Les Nantais ont de la chance d’habiter dans une ville pilote. En effet ils disposent d’une police nationale (1 000 policiers au commissariat central, d’après Le Figaro, lundi 17 février 2020), mais aussi d’une police municipale forte de 115 hommes et femmes. Avec cette petite armée, un esprit non averti pourrait estimer que la bataille engagée pour la « reconquête républicaine » (sic) des quartiers « sensibles » (Malakoff, Bellevue, Dervallières) va se terminer par la victoire des forces de l’ordre. Mais aucun dispositif particulier n’est prévu pour le centre-ville, lui aussi gangrené par la délinquance en tous genres (viols, drogue, agressions physiques…). Peut-être que les habitants de ces quartiers ne sont pas jugés suffisamment « républicains ». Seraient-ils royalistes ?

Le problème du centre-ville

On peut poser la question autrement : les commerçants du centre-ville votent-ils pour Johanna Rolland (PS) ? Effectivement le monde de la boutique et de la limonade penche plutôt à droite… Devant ce qu’ils estiment être l’inaction de la police nationale et de la police municipale, ils ont décidé de mettre en place une espèce de milice constituée avec des agents de sécurité fournis par des entreprises spécialisées. À l’origine de ce projet, le groupe « Sécurité nocturne Nantes » (S 2 N) qui se manifeste sur les réseaux sociaux avec cette proclamation « Nantes, Stop, violence, agression, insécurité ». L’opération est pilotée par tois professionnels de la nuit (barmen dans les brasseries), scandalisés et inquiets face à la montée de l’insécurité à Nantes. « Il ne se passe pas une journée sans qu’il y ait un vol ou un autre type d’agression », dénonce l’un d’eux, Cyril (Presse Océan, mardi 28 janvier 2020). « En quelques mois, je me suis fait voler deux fois mon portable, j’ai porté plaine pour exhibition sexuelle et on a essayé de me prendre mon sac à main à l’arraché ; c’est de pire en pire », témoigne Katell, Nantaise, serveuse au Prohibition, un bar du centre-ville ouvert jusqu’à trois heures du matin (Journal du dimanche, 2 février 2020).

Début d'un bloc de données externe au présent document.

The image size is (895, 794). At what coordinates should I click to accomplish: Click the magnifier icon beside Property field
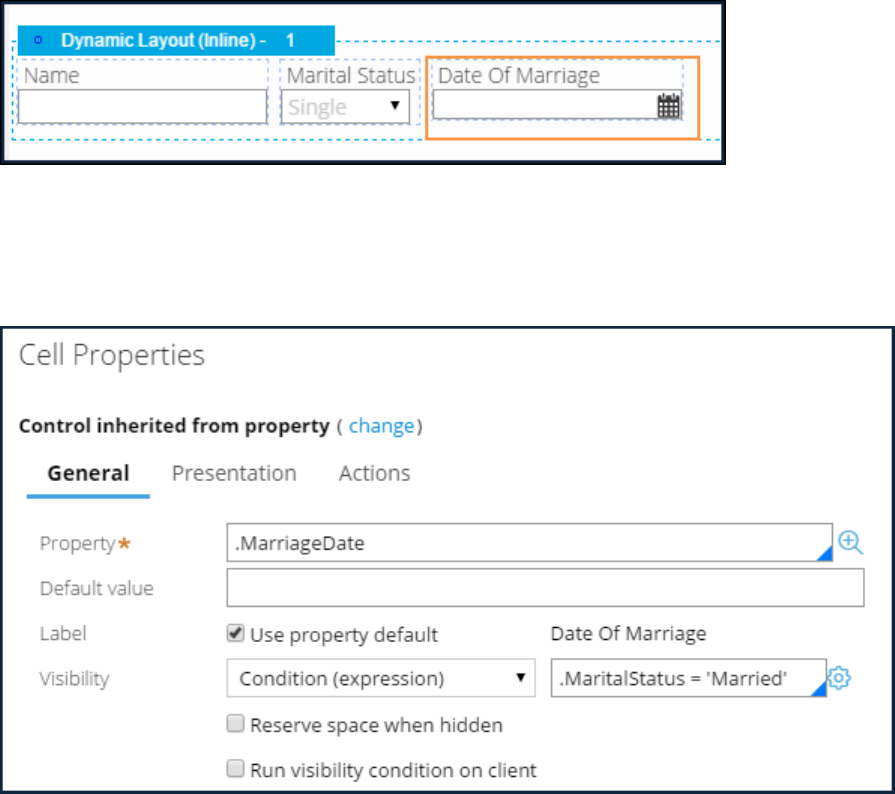pos(850,542)
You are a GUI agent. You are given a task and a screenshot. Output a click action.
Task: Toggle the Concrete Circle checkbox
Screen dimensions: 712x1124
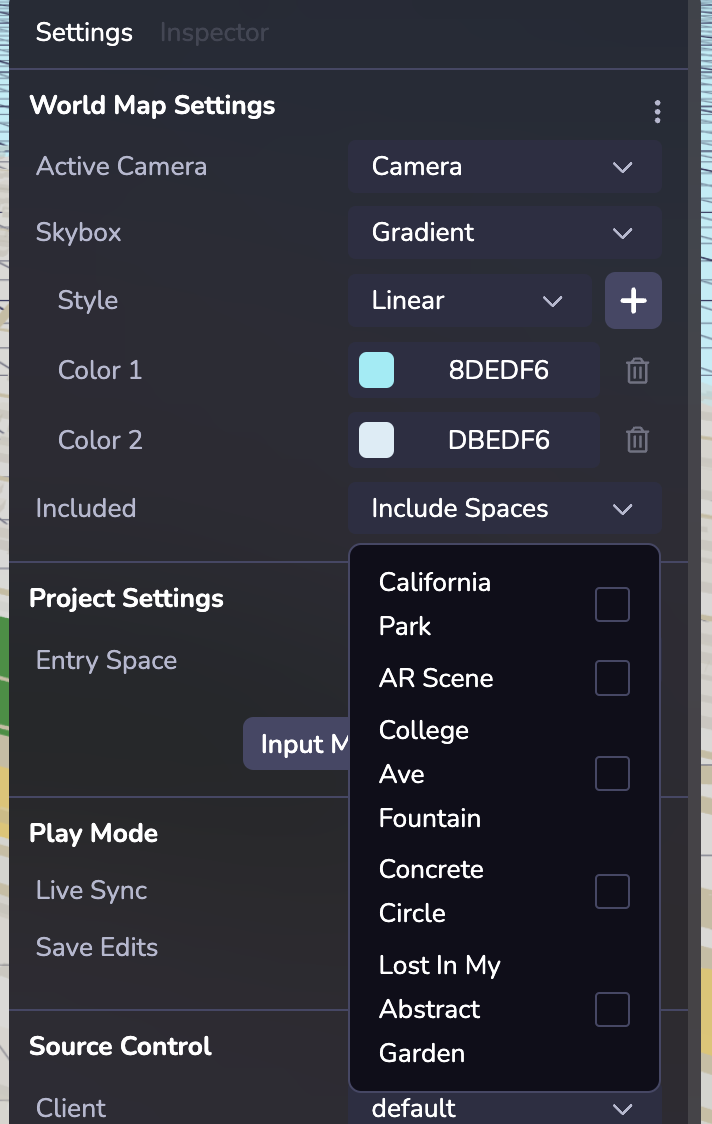[612, 891]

L’idée semble simple : « Face à l’insécurité, nous pensons à une mutualisation des agents de sécurité ou des personnes qualifiées », explique Cyril. « C’est d’ailleurs le cas lors du festival Bar-Bars ou de la Fête de la musique. Les agents de sécurité ont une dérogation pour intervenir sur la voie publique en soutien aux forces de l’ordre. » (Presse Océan, mardi 4 février 2020).

Qui paiera ?

Reste la grande question : qui paiera ces agents de sécurité ? « C’est encore aux commerçants de financer », déplore l’un d’eux (Presse Océan, 27 février 2020). Rassurons-le : son expert-comptable saura placer cette dépense dans la bonne case… Et puis il est toujours possible de demander une subvention à la mairie !

Positivons : pour étoffer cette « milice », il faudra embaucher des « costauds ». La délinquance peut venir au secours de l’emploi en quelque sorte. Dans ce centre-ville, ces agents de sécurité auront du pain sur la planche. En effet, d’après le procureur de la République, 276 interpellations en un an ont eu lieu autour de la place du Commerce, principalement pour trafic de stupéfiants (Le Figaro, lundi 2 mars 2020). La « milice » obtiendra-t-elle de meilleurs résultats que la police nationale et la police municipale ?

De toute façon, cette question est pour l’instant mise entre parenthèses : les cafés et restaurants sont fermés jusqu’à nouvel ordre, coronavirus oblige. Et ce sont les malfrats qui vont se retrouver temporairement au chômage. Ce dont personne ne se plaindra.